◆ **Text**
Navigation
The Whisper API provides a Deepgram-compatible REST interface for pre-recorded audio transcription and model management.
Endpoints Overview
| Method | Endpoint | Description |
|---|---|---|
| POST | /v1/listen | Transcribe audio (file upload or URL) |
| GET | /v1/models | List available models |
| GET | /ping | Health check |
| POST | /v1/auth/test-token | Generate test token (dev only) |
| WS | /v1/listen | Live streaming (see Streaming docs) |
POST /v1/listen — Transcribe Audio
The primary transcription endpoint. Accepts audio either as a binary file upload or as a URL in a JSON body.
Request Parameters (Query String)
| Parameter | Type | Default | Description |
|---|---|---|---|
model | string | tiny.en | Model to use. See GET /v1/models for options. |
language | string | en | BCP-47 language code for transcription. |
prompt | string | null | Context/vocabulary prompt to guide the model (e.g., "TURNIPS, MUTTON"). |
start | integer | 0 | Offset in milliseconds — skip audio before this point. |
duration | integer | null | Maximum duration in milliseconds to process. |
response_format | string | json | Response format: json, srt, or vtt. |
diarize | boolean | false | Enable speaker separation (best with stereo audio). |
utterances | boolean | false | Return speech interval metadata. |
Request Headers
| Header | Value | Required |
|---|---|---|
Authorization | Token <your_api_key> | Yes |
Content-Type | audio/wav, audio/mpeg, audio/mp4, etc. | For file upload |
Content-Type | application/json | For URL-based transcription |
File Upload
Send raw audio bytes as the request body:
curl -X POST 'http://localhost:7860/v1/listen?model=tiny.en&language=en' \
-H "Authorization: Token YOUR_API_KEY" \
-H "Content-Type: audio/wav" \
--data-binary @audio.wav
URL-Based Transcription
Send a JSON body with the audio file URL:
curl -X POST 'http://localhost:7860/v1/listen?model=tiny.en' \
-H "Authorization: Token YOUR_API_KEY" \
-H "Content-Type: application/json" \
-d '{"url": "https://example.com/audio.mp3"}'
JSON Response Schema
When response_format=json (default), the response follows the Deepgram format:
{
"metadata": {
"request_id": "a1b2c3d4-e5f6-7890-abcd-ef1234567890",
"created": "2026-03-29T10:30:00.000000Z",
"duration": 10.43,
"channels": 1,
"sha256": "abc123def456..."

◆ **What you need to do**
Copy the Whisper API reference text word for word, from "Endpoints Overview" through "Parameters (Query String)", inclusive.

◆ **Source data**
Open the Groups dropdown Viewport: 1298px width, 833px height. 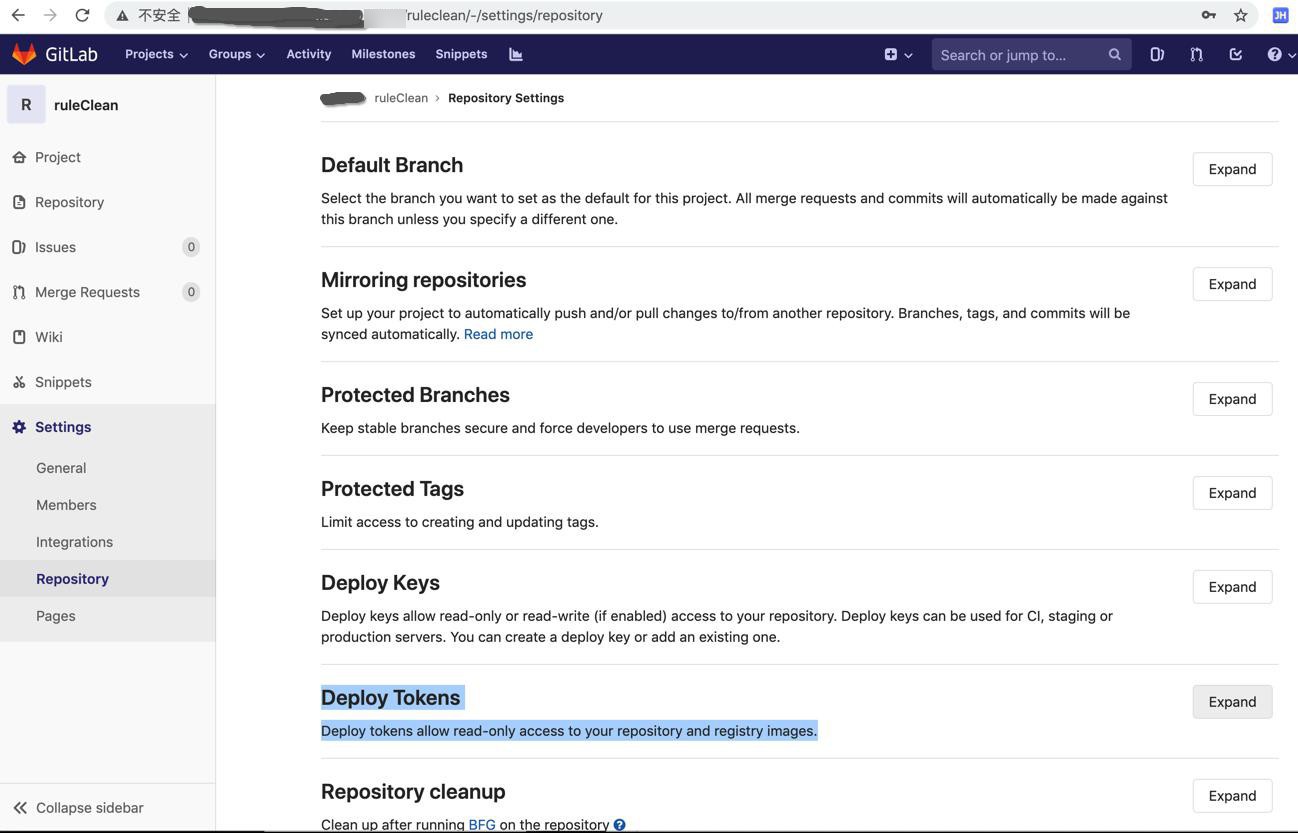[x=234, y=54]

◆ **Expected output**
Endpoints Overview
| Method | Endpoint | Description |
|---|---|---|
| POST | /v1/listen | Transcribe audio (file upload or URL) |
| GET | /v1/models | List available models |
| GET | /ping | Health check |
| POST | /v1/auth/test-token | Generate test token (dev only) |
| WS | /v1/listen | Live streaming (see Streaming docs) |
POST /v1/listen — Transcribe Audio
The primary transcription endpoint. Accepts audio either as a binary file upload or as a URL in a JSON body.
Request Parameters (Query String)